-- Required work --
Could you rewrite the material below with "checkbox" changed to "tick box" and everything else kept as is, leaving the pictures out?
▬▬▬
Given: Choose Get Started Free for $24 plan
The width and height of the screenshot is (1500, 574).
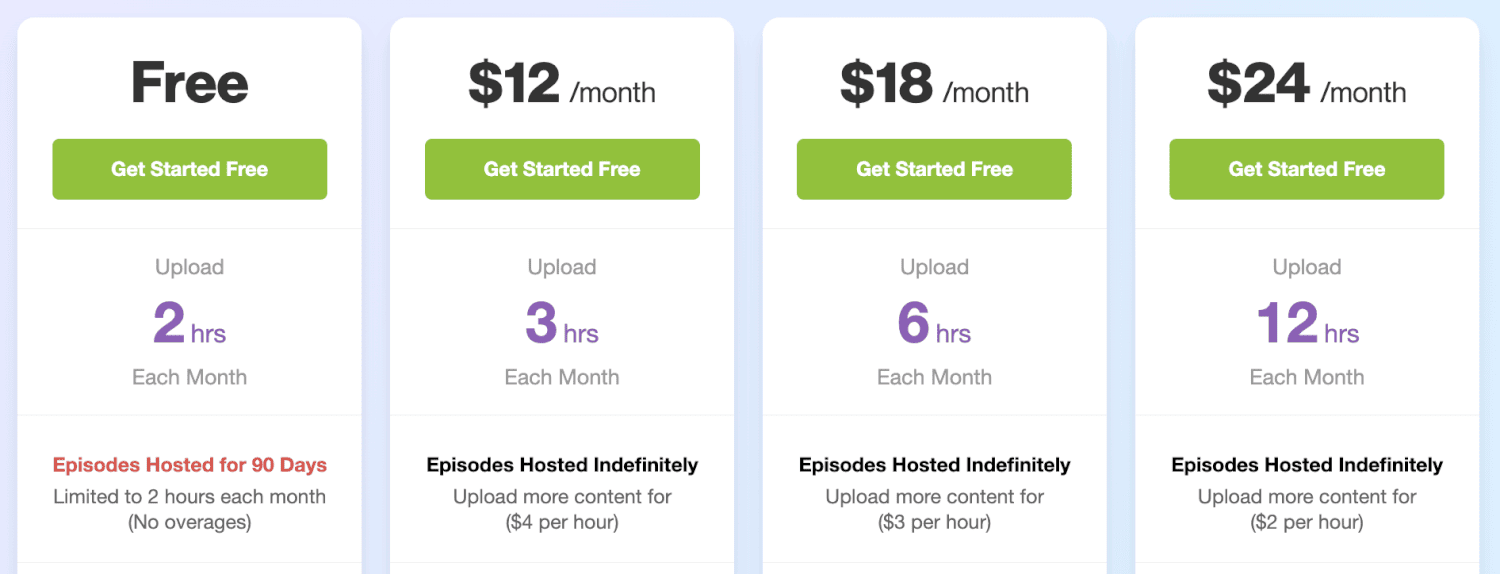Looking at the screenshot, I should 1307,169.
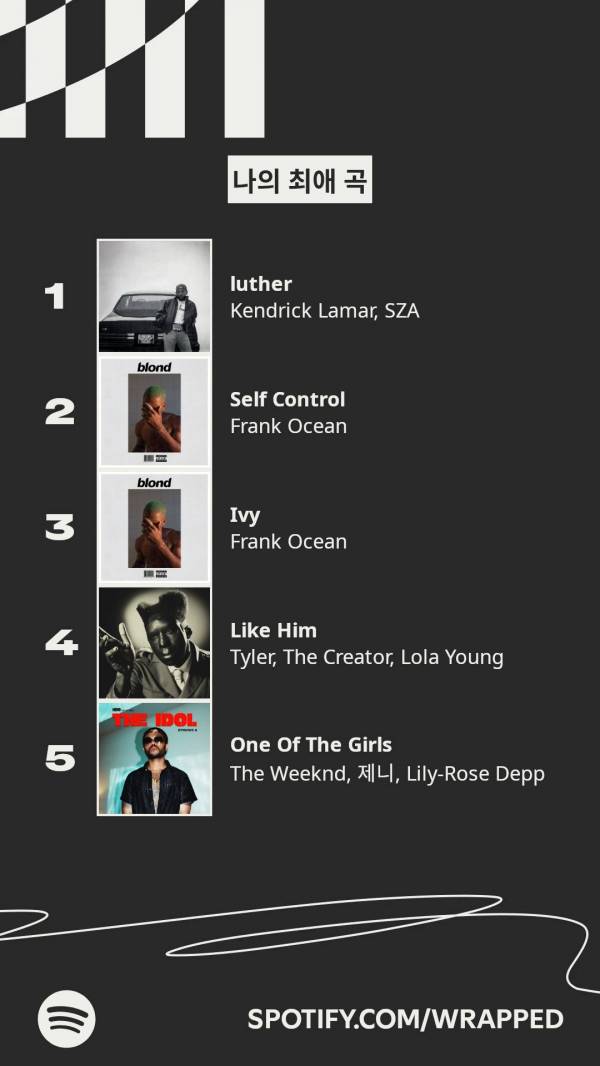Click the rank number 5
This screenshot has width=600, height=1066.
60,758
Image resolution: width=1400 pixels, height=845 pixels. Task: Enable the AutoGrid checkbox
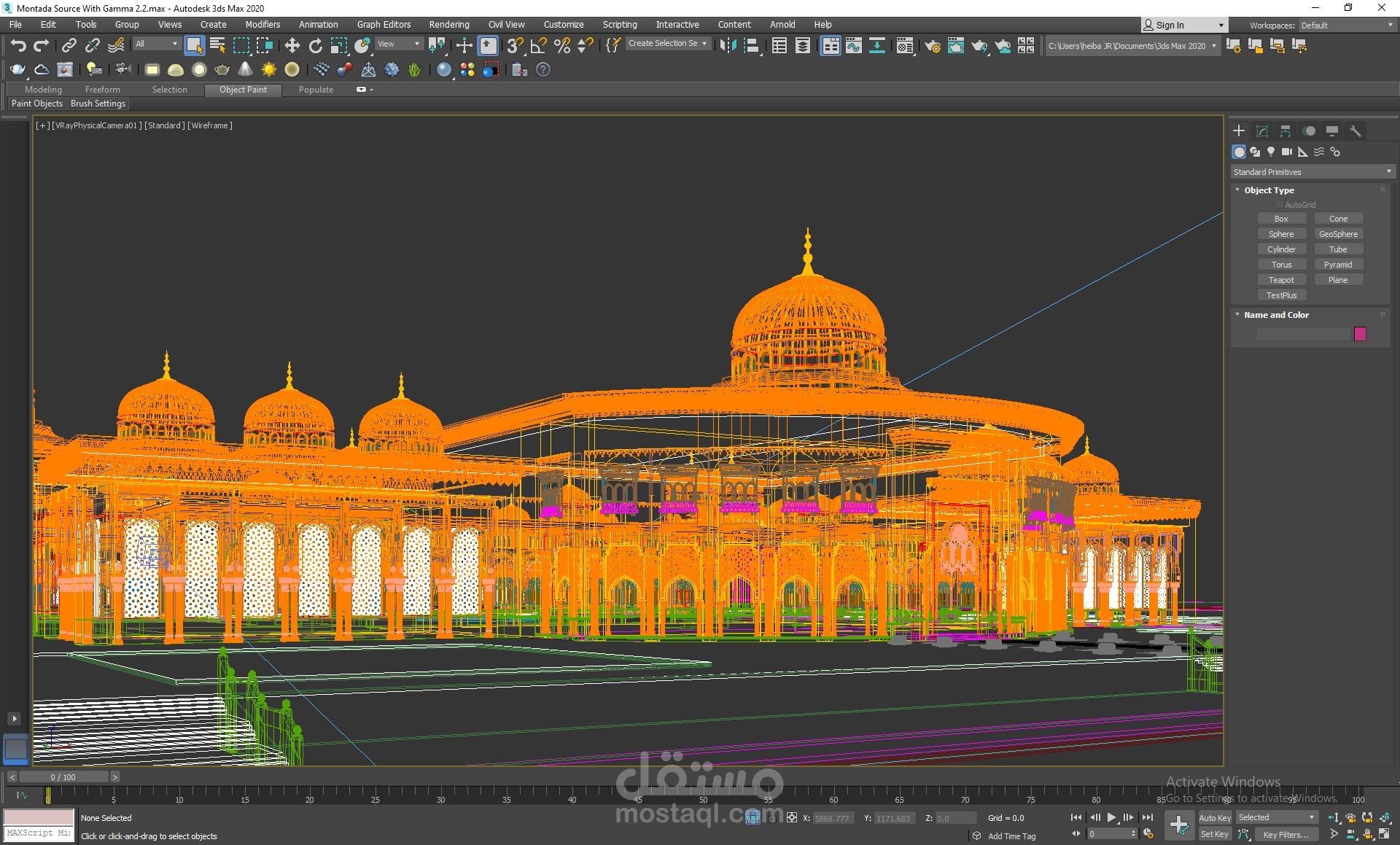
▬▬▬
-- Exercise solution --
Given: Choose Get Started Free for $24 plan
The width and height of the screenshot is (1500, 574).
Looking at the screenshot, I should 1307,169.
Click the rank number 5
This screenshot has width=600, height=1066.
60,758
Image resolution: width=1400 pixels, height=845 pixels. Task: Enable the AutoGrid tick box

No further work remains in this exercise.